Olga paid for the food and went to the candy counter, where she took a beaten plastic bag from a wad in her purse and handed it to an idle clerk along with the cashier's receipt. The clerk looked at the receipt and Olga told her what she'd bought. The goods (not all candy; some small breadsticks and hard O-shaped cookies) were slowly measured into the bad, dropped on the floor, measured again more quickly, and handed over. Then we pushed our way to the bread counter, where the single harried clerk took the receipt and gave Olga a half-loaf of French bread.

Shopping for sausage

That was part of dinner, but we wanted something to put on the bread. We went to the next food store on the street. A bouncer turned us away because there was no room for more people in the store. The third store was the charm; relatively uncrowded with a variety of items. Olga stood in line the requisite three times and we were on our way, sausage in hand. Food shopping here is an exhausting, time-consuming job. I find it interesting that food seems to be purchased in relatively small quantities; if it took me that long to get to the head of the line(s), I'd be inclined to buy several weeks' worth of food.
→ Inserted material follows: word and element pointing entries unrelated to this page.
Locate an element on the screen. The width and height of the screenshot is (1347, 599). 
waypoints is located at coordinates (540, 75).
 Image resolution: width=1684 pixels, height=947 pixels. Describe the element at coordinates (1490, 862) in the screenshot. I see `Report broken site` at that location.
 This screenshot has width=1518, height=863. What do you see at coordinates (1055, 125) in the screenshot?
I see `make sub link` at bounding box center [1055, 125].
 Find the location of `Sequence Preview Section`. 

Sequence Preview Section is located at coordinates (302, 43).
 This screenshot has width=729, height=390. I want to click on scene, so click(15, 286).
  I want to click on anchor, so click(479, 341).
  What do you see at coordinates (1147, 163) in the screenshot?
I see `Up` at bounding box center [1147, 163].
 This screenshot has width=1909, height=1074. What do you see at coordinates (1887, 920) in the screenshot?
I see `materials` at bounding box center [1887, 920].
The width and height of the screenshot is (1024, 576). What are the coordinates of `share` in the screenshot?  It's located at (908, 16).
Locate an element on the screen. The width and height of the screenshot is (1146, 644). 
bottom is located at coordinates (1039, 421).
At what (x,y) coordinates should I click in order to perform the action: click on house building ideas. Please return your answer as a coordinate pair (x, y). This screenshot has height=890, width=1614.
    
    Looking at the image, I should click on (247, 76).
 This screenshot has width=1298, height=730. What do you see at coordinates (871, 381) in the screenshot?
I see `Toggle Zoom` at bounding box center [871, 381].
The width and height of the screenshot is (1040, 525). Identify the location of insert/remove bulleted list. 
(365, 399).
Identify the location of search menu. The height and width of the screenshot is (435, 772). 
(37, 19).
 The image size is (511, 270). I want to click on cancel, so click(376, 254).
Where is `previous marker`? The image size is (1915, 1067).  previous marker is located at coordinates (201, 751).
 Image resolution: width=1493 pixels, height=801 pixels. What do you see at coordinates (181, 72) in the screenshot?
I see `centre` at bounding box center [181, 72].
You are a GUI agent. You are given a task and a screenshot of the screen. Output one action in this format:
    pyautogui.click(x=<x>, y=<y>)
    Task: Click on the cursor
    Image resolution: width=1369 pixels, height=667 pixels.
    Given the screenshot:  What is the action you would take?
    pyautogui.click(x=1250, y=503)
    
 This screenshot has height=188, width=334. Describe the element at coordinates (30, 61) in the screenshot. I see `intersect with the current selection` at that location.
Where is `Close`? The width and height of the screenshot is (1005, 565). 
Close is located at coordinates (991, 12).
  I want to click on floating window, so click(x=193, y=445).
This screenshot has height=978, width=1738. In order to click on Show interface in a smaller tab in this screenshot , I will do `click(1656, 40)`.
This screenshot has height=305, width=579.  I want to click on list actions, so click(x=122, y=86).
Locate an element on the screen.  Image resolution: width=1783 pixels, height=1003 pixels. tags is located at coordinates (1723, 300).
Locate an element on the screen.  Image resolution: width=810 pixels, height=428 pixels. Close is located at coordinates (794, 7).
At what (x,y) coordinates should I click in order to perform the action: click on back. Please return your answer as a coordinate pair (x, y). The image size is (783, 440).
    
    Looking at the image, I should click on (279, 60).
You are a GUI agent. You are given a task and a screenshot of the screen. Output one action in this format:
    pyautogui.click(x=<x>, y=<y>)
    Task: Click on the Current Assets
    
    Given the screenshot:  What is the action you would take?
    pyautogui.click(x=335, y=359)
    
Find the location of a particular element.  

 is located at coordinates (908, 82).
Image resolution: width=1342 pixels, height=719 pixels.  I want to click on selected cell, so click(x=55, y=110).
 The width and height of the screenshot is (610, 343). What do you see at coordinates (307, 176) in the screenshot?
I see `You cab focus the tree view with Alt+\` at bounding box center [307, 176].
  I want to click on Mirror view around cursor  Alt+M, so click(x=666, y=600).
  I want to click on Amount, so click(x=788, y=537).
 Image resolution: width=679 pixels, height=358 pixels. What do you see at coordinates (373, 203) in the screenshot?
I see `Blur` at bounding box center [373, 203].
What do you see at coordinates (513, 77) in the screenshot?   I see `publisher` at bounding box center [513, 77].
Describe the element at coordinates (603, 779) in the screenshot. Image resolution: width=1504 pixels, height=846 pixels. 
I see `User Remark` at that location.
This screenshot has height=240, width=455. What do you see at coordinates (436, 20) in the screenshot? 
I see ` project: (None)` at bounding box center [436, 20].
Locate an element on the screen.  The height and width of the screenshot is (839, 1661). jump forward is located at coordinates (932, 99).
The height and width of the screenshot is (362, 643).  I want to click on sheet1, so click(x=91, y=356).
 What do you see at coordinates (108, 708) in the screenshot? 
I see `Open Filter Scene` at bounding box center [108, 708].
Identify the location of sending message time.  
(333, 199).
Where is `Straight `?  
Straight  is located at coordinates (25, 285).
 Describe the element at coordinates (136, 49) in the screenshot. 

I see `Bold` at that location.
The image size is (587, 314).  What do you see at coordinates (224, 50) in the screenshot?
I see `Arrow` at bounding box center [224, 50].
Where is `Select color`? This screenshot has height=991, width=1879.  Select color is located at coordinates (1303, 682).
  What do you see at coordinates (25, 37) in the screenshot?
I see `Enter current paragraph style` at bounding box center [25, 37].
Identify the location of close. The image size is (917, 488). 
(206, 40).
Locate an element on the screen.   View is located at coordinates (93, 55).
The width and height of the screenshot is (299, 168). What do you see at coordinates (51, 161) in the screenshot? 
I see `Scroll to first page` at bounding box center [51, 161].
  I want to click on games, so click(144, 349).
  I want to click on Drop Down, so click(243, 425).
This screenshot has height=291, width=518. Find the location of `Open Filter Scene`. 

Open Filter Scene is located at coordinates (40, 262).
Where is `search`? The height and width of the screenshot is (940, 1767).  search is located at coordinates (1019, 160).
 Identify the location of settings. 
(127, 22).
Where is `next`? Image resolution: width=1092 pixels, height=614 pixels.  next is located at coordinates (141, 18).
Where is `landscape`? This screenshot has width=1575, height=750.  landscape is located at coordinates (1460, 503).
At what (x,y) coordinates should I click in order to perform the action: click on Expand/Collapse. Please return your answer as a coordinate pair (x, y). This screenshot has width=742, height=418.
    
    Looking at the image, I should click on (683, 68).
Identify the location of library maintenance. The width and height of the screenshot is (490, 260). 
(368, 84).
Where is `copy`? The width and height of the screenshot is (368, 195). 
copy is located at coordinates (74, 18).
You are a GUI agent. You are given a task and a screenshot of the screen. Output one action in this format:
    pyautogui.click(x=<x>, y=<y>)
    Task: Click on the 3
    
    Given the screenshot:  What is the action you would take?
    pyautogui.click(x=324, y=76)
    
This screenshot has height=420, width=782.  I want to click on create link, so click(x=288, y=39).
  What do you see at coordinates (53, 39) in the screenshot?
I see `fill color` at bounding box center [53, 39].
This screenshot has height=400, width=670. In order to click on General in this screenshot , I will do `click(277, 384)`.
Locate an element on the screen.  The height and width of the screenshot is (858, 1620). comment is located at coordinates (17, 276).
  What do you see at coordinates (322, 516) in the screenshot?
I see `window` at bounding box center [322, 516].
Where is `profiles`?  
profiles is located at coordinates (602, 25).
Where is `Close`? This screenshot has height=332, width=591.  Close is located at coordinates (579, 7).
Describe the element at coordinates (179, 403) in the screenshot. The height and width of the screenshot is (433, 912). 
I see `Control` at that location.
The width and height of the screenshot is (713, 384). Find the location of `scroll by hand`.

We entered the theater 15 minutes before showtime. The theater was a tiny one with worn-out old seats. Olga looked at the ticket and told me to find row 8, seats 5 and 6. It hadn't even occurred to me to _wonder_ if we might have been assigned seat numbers. We found our seats and I took a look around. No side or rear speakers (unsurprising) and an old video projector on a wooden platform nailed to the floor a couple rows from the front of the theater. Most of the wall lights were burned out. We sat back and waited as the theater slowly filled. As in America, "Jurassic Park" packed the house here.

And it's a wonder, because as the curtains parted, I found to my annoyance that we were being treated to a shoddy video copy of the film, obviously made by bringing a camcorder into a theater and aiming it at the screen. Very obviously, since occasionally a head would appear in the corner of the picture, at which point the picture would shift around a bit as the camcorder was moved to another seat. The sound was as poor as the picture, and the entire film was dubbed in one man's bored monotone, with no differentiation between the various characters.

We got mixed up coming out of the metro station near the apartment and mostly by luck ended up catching a private bus which dropped us off in the right place.